Знаю, Андрей Александрович, что я, между прочим, несколько раз посылая Вам записки с просьбой о деньгах, сам называл каждое исполнение просьбы моей одолжением. Но я был в припадках излишнего самоумаления и смирения от ложной деликатности. Я, н<а>прим<ер>, понимаю Буткова, который готов, получа 10 р. серебр<ом>, считать себя счастливейшим человеком в мире. Это минутное, болезненное состояние, и я из него выжил.

Доказательство же, что я был в припадках излишней деликатности, следующее:

1) Чтоб отплатить Вам за одолжение, я несмотря на болезнь мою написал дурную повесть и рискнул своею подписью, которая для меня единственный капитал.

Что я не обработывал достаточно моих произведений и писал к сроку, то есть согрешил против искусства.

Что я не щадил своего здоровья и делал мученические усилия, чтоб расквитаться.

Что я отвергнул предложение Некрасова, который давал мне 75 р. серебр<ом> за Ваш лист с предложением немедленно уплатить Вам весь долг деньгами.

И проч, проч., одним словом, очень много было подвигов, то есть я поступал очень честно.

Но несмотря на всё это, с 1-го января прошлого года сочинения мои чем далее, тем более хвалятся публикою.
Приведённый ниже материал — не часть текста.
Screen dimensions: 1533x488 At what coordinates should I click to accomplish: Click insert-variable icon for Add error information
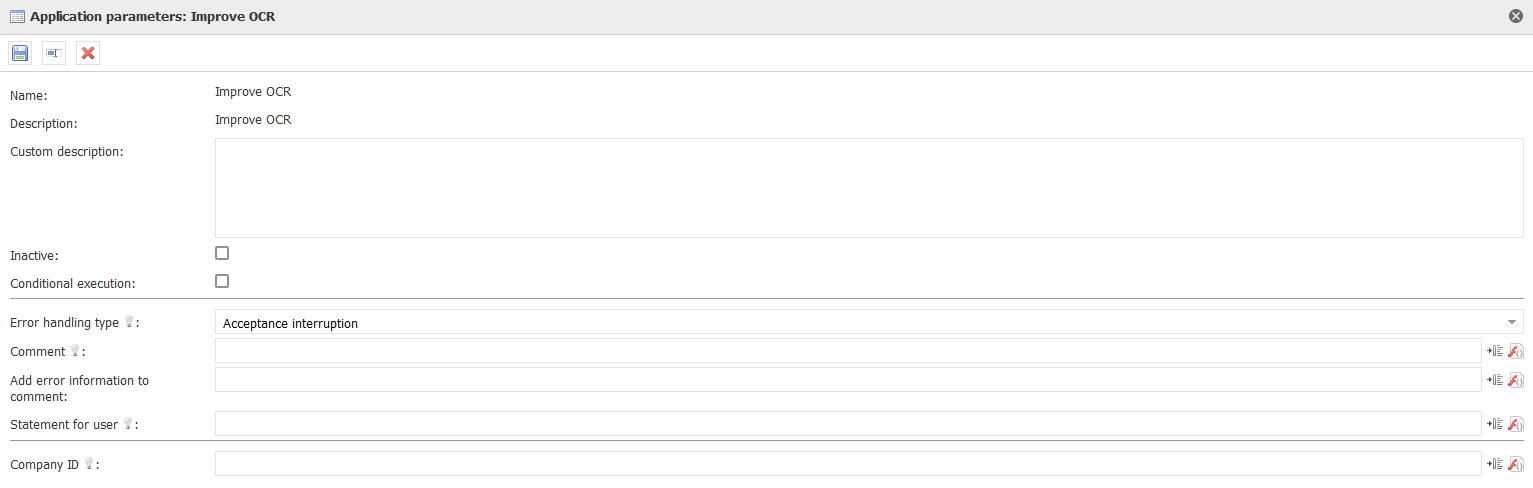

Это верно, и я это знаю. (1) То есть что же тут было такого, почему они, несмотря на падение мое в 47 году, несмотря на авторитетные нападки Белинского и проч., начали читаться и выходить в люди? Ответ: что, стало быть, есть во мне столько таланту, что можно было преодолеть нищету, рабство, болезнь, азарт критики, торжественно хоронившей меня, и предубеждение публики. Следовательно, если есть во мне талант действительно, то уж нужно им заняться серьезно, не рисковать с ним, отделывать произведения, а не ожесточать против себя своей совести и мучаться раскаянием, и наконец, щадить свое имя, то есть единственный капитал, который есть у меня.

Наконец:

Я очень хорошо знаю, Андрей Александрович, что напечатанная мною в январе 1-ая часть «Неточки Незвановой» произведение хорошее, так хорошее, что «Отечест<венные> записки», конечно, без стыда могут дать ему место. (2) Я знаю, что это произведение серьезное. Говорю, наконец, это не я, а говорят все.

Портить его я не хочу:

И потому, сообразив недавний спор наш, я решаюсь предложить Вам следующее, хотите последовать моему предложению, всё будет очень хорошо. Нет, как Вам угодно. Но я поступаю, как мне будет выгоднее. Я поступаю, наконец, вследствие необходимости и вполне сознавая, что мое предложение в высшей степени умеренное и скромное.

Вот в чем дело:

У нас есть уговор, по которому я получаю 50 р. сереб<ром> каждый месяц — хороший уговор, ибо долг начал вдруг очень быстро уменьшаться с тех пор, как этот договор существует. Установился он на тех основаниях, что я твердо и решительно захотел уплатить Вам долг поскорее.

Я взял minimum для существования, то есть 50 р. сереб<ром>. На эти деньги с нуждою можно жить — но отнюдь не возиться с кредиторами и надобностями, отнюдь не обеспечивать себя от непредвиденных неожиданностей. Одним словом, это только minimum.

С другой стороны:

Так как я теперь пишу (и это возьмите в соображение) не для того, чтоб только тянуть свое существование, то есть не из-за одних денег.